▸ Items contained in a dataset
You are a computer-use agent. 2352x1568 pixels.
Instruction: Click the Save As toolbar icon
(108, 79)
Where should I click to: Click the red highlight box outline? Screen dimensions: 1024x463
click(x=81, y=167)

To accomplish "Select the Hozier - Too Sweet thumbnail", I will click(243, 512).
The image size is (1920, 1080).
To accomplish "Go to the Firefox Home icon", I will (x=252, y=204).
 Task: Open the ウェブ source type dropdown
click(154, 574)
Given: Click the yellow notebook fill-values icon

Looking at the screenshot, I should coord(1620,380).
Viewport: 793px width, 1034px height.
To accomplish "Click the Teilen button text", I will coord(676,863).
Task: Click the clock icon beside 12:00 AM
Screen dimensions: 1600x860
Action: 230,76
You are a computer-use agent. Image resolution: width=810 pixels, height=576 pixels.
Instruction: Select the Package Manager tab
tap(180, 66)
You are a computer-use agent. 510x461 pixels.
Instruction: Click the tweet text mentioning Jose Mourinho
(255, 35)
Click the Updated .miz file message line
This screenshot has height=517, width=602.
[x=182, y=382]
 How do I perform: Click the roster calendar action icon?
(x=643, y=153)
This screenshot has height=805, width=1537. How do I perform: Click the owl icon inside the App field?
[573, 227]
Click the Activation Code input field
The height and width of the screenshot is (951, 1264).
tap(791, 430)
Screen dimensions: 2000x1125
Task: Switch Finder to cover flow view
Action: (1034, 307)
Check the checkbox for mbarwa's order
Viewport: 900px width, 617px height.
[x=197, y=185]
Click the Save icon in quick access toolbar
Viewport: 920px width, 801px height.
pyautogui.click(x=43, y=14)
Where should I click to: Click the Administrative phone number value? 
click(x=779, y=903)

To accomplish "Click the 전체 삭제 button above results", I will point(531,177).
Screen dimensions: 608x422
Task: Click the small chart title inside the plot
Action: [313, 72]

▸ Task directions
Copy all the items above, substituting "screen navigation assistant" for each occurrence of "computer-use agent", and leave everything else unchanged.

▸ Output of the exercise
You are a screen navigation assistant. 2352x1568 pixels.
Instruction: Click the Save As toolbar icon
(108, 79)
Where should I click to: Click the red highlight box outline? Screen dimensions: 1024x463
click(x=81, y=167)

To accomplish "Select the Hozier - Too Sweet thumbnail", I will click(243, 512).
The image size is (1920, 1080).
To accomplish "Go to the Firefox Home icon", I will (x=252, y=204).
 Task: Open the ウェブ source type dropdown
click(154, 574)
Given: Click the yellow notebook fill-values icon

Looking at the screenshot, I should coord(1620,380).
Viewport: 793px width, 1034px height.
To accomplish "Click the Teilen button text", I will coord(676,863).
Task: Click the clock icon beside 12:00 AM
Screen dimensions: 1600x860
Action: 230,76
You are a screen navigation assistant. Image resolution: width=810 pixels, height=576 pixels.
Instruction: Select the Package Manager tab
tap(180, 66)
You are a screen navigation assistant. 510x461 pixels.
Instruction: Click the tweet text mentioning Jose Mourinho
(255, 35)
Click the Updated .miz file message line
This screenshot has height=517, width=602.
[x=182, y=382]
 How do I perform: Click the roster calendar action icon?
(x=643, y=153)
This screenshot has height=805, width=1537. How do I perform: Click the owl icon inside the App field?
[573, 227]
Click the Activation Code input field
The height and width of the screenshot is (951, 1264).
tap(791, 430)
Screen dimensions: 2000x1125
Task: Switch Finder to cover flow view
Action: (1034, 307)
Check the checkbox for mbarwa's order
Viewport: 900px width, 617px height.
[x=197, y=185]
Click the Save icon in quick access toolbar
Viewport: 920px width, 801px height.
pyautogui.click(x=43, y=14)
Where should I click to: Click the Administrative phone number value? 
click(x=779, y=903)

To accomplish "Click the 전체 삭제 button above results", I will point(531,177).
Screen dimensions: 608x422
Task: Click the small chart title inside the plot
Action: [313, 72]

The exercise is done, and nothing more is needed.